Прошло, наверно, полгода с того момента, как его упекли, или поболее того, но он внезапно объявился у нас и стал опять с мамкой жить, как и прежде. Понятное дело, никто его милиции не сдал. Все, конечно, его опасались и сторонились, но он плохого ничего не чинил и был спокоен, как будто ничего и не было.

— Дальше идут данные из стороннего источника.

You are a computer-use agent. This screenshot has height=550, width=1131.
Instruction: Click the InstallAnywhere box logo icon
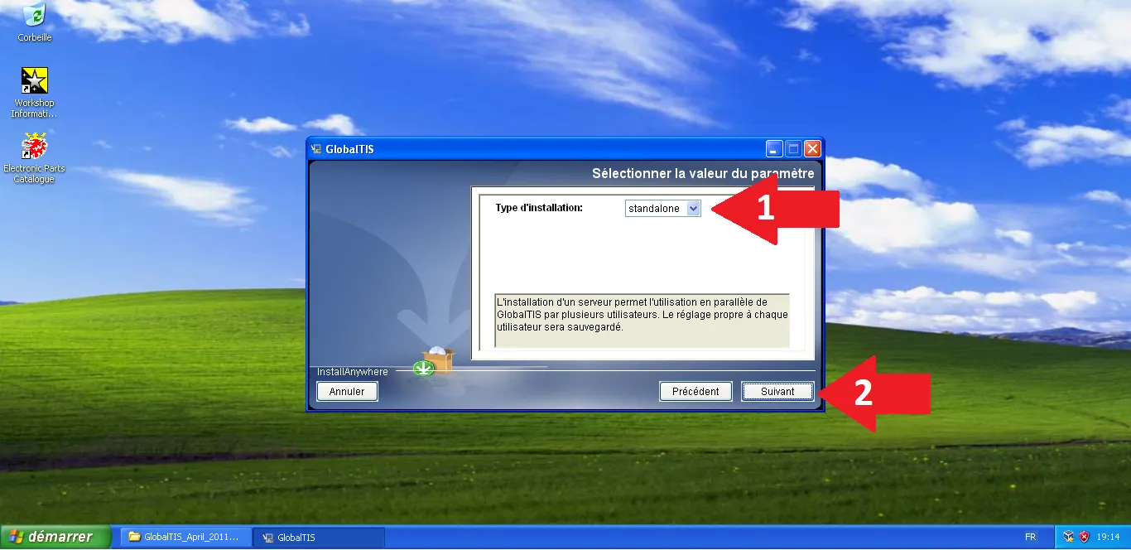(x=439, y=359)
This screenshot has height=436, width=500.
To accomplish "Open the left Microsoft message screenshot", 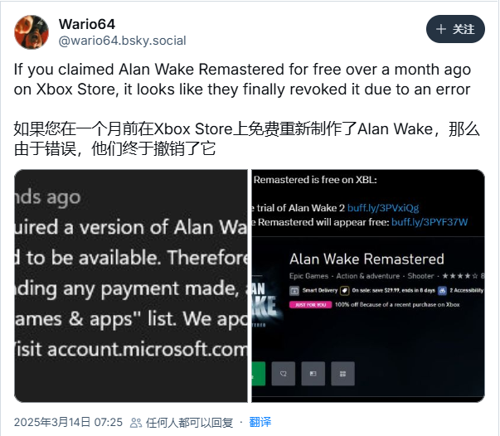I will 131,286.
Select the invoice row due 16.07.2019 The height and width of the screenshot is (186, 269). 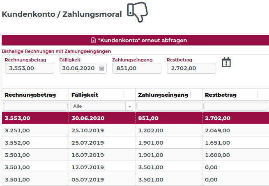tap(136, 155)
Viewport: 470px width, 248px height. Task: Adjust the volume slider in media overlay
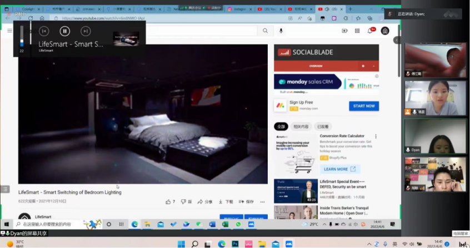[x=22, y=39]
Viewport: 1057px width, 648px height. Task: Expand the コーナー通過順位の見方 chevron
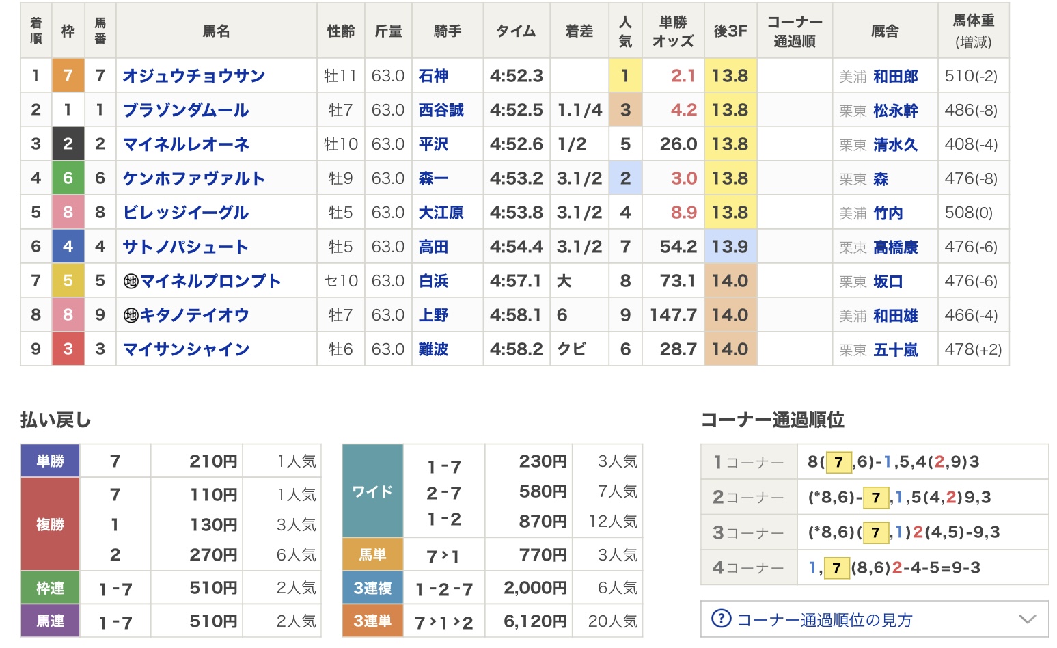pyautogui.click(x=1027, y=619)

Мы тогда прожили ещё с месяц там, а потом в Рязань перебрались. У нас в Сартопольске никого не было из родных, а вот Степаныч туда в отпуск ездил. Вот на днях я только и узнал от него, что место, где мы жили, было затоплено, всех экстренно переселили в близлежащее село Сизые Пески, а Петька Маяк исчез. Степаныч рассказывал, что люди говорили: мол, видели его во время того наводнения. Что стоял он посреди какого-то острова, руками махал и светился, а потом его не стало. То ли водой смыло, то ли ещё что приключилось. Некоторые Степанычу говорили, что его, то есть Петьку Маяка, забрал какой-то корабль, а может, и привиделось просто. Ну какие могут быть корабли в Сартопольске…
Вот такой рассказ. Не знаю, зачем его поведал, но что-то в нём есть такое неуловимо-притягательное, что-то такое, что заставило меня это проявить. Пусть теперь это будет обнародовано, и, может быть, те миры, которые видел Петруша, станут видны кому-то ещё.